1759-12-18, de Voltaire [François Marie Arouet] à Saverio Bettinelli.

Vôtre souvenir, Monsieur, m'est bien cher, et il m'est si doux de recevoir de vos nouvelles, que je veux beaucoup de mal au jeune homme que vous chargeâtes de vôtre paquet à Vérone, et qui ne me l'a fait rendre qu'au bout de deux mois; vous écrivez si bien dans ma langue, que je n'ose vous répondre dans la vôtre; d'ailleurs, ma mauvaise santé me force de dicter, et mon secrétaire n'a pas comme moi le bonheur d'entendre cette belle langue Italienne à laquelle vous prêtez de nouvaux charmes; si j'étais moins vieux, et si j'avais pû me contraindre, j'aurais certainement vû Rome, Venise, et vôtre Vêrone; mais la liberté suisse et anglaise qui a toujours fait ma passion, ne me permet guères d'aller dans vôtre païs, voir les frères inquisiteurs, à moins que je n'y sois le plus fort; et comme il n'y a pas d'aparence que je sois jamais ni général d'armée, ni ambassadeur, vous trouverez bon que je n'aille point dans un païs où l'on saisit aux portes des villes les livres qu'un pauvre voïageur a dans sa valise.
Je ne suis point du tout curieux de demander à un Jacobin, à un Dominicain, permission de parler, de penser & de lire; et je vous dirai ingénüement que ce lâche Esclavage de l'Italie me fait horreur. Je crois St Pierre de Rome fort beau; mais j'aime mieux un livre anglais écrit librement, que cent mille colonnes de marbre. Je ne sçais pas de quelle liberté vous me parlez auprès du monte Baldo; je ne connais d'autre liberté que celle de ne dépendre de personne; c'est celle où je suis parvenu après l'avoir cherchée toute ma vie. J'ai eu le bonheur d'acquérir dans le voisinage de la petite maison où vous m'avez vû, des terres absolument libres, et par conséquent faites pour moi; la félicité que je me suis faitte redoublera par vôtre commerce, je recevrai avec la plus tendre reconnaissance, les instructions que vous voulez bien me promettre sur l'ancienne littérature Italienne, et j'en ferai certainement usage dans la nouvelle édition de l'histoire générale; histoire de l'Esprit humain beaucoup plus que des horreurs de la guerre, et des fourberies de la politique; je parlerai des gens de Lettres beaucoup plus au long que dans les premières; parce qu'après tout ce sont eux qui ont civilisé le genre humain; l'histoire qu'on appelle civile & religieuse n'est que le tableau de la sottise & des crimes.

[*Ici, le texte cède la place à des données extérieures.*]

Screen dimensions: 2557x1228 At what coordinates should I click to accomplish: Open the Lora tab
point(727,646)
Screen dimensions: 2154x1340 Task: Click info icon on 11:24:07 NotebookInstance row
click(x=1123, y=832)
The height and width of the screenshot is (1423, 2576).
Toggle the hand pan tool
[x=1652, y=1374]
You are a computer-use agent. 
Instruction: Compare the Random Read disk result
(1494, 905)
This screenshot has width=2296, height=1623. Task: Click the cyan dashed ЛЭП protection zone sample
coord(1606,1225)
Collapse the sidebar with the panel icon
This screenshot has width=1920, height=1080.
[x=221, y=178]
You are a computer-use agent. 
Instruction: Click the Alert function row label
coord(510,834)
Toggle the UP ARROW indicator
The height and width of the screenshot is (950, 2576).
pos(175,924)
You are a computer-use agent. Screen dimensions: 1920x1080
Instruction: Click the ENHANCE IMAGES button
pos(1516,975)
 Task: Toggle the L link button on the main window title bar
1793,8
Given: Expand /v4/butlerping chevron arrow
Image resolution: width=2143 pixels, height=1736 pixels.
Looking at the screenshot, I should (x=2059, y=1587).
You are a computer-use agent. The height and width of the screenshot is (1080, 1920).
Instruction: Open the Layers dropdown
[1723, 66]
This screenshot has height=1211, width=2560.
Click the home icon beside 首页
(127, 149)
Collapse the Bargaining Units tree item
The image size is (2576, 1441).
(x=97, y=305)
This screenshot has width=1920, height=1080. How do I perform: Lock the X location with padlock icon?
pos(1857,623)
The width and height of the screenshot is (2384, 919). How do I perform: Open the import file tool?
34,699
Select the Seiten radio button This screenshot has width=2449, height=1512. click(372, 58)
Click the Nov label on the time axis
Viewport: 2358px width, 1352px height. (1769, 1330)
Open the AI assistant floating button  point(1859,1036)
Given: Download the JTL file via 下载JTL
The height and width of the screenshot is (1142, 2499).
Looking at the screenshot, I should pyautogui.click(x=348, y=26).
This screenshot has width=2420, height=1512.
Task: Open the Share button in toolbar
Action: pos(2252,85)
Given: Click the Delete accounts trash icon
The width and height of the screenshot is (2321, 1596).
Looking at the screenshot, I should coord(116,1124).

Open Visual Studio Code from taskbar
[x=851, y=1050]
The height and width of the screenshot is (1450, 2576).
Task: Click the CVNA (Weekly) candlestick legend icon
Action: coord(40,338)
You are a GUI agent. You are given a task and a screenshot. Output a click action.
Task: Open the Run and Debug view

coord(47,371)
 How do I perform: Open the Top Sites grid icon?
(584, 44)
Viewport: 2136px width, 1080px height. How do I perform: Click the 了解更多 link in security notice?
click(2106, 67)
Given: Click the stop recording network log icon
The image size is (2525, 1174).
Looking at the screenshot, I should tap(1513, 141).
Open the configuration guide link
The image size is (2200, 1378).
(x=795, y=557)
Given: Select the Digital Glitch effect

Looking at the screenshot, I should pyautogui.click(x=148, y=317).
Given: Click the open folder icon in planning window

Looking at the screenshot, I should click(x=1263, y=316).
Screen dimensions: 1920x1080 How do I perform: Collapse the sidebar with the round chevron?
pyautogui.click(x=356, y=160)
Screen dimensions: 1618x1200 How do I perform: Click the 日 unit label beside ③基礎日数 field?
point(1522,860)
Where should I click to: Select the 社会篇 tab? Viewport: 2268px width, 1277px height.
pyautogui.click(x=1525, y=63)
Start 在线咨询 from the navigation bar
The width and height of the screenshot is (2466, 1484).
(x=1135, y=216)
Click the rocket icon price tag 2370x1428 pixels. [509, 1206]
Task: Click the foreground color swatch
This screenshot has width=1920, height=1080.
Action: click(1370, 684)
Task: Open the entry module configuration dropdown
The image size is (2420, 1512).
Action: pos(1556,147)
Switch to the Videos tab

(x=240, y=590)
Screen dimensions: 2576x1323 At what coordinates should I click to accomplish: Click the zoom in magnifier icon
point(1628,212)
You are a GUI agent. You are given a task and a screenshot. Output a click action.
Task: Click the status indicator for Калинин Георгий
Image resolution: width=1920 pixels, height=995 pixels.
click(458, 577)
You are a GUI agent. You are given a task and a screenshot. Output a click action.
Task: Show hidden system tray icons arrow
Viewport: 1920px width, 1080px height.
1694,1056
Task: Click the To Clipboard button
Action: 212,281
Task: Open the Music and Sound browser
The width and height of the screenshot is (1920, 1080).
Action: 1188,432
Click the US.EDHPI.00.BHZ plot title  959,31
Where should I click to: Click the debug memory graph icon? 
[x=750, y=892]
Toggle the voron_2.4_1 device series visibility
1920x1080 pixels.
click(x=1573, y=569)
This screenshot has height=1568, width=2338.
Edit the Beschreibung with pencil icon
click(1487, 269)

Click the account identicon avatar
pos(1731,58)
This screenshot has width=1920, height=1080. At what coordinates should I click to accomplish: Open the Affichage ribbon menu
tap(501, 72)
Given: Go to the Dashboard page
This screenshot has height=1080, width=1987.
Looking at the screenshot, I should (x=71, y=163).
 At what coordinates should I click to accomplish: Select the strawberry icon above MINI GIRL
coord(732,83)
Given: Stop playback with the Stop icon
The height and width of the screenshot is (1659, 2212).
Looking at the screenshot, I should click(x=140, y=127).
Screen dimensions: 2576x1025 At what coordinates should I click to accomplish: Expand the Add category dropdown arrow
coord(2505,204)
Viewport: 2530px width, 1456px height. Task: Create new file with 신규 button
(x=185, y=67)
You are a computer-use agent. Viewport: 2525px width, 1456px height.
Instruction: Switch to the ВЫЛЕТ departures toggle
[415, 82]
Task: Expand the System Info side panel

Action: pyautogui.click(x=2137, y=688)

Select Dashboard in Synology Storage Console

Je fais grand cas du courage avec lequel vous avez osé dire que Dante était un fou, et son ouvrage un monstre; j'aime encor mieux pourtant ce monstre que tous les vermisseaux appellés Sonetti qui naissent et qui meurent par milliers dans L'Italie, de Milan jusqu'à Ottrente. Algarotti a donc abandonné le Triumvirat comme Lepidus? Je crois que dans le fonds il pense comme vous sur le Dante; il est plaisant que même sur ces bagatelles, un homme qui pense n'ose dire son sentiment qu'à l'oreille de son ami; ce monde cy est une pauvre mascarade; je conçois à tout force comment on peut dissimuler ses opinions pour devenir Cardinal ou Pape; mais je ne conçois guères qu'on se déguise sur le reste; ce qui me fait aimer l'Angleterre c'est qu'il n'y a d'hipocrites en aucun genre; j'ai transporté l'Angleterre chez moi, estimant d'ailleurs infiniment les Anglais & les Italiens, et sur tout vous, Monsieur, dont le génie & le caractère sont faits pour plaire à toutes les nations, et qui mériteriez d'être aussi libre que moi.

E saro sempre di cuore mio signore il vr hmo , e vero stre

V.

Je trouve en ce moment dans vôtre paquet de beaux vers Latins de Mr Cesarotti; je voudrais bien l'en remercier, mais je ne sçais point son adresse; d'ailleurs je suis très incommodé, et vous voyez d'ailleurs que je ne peux écrire de ma main.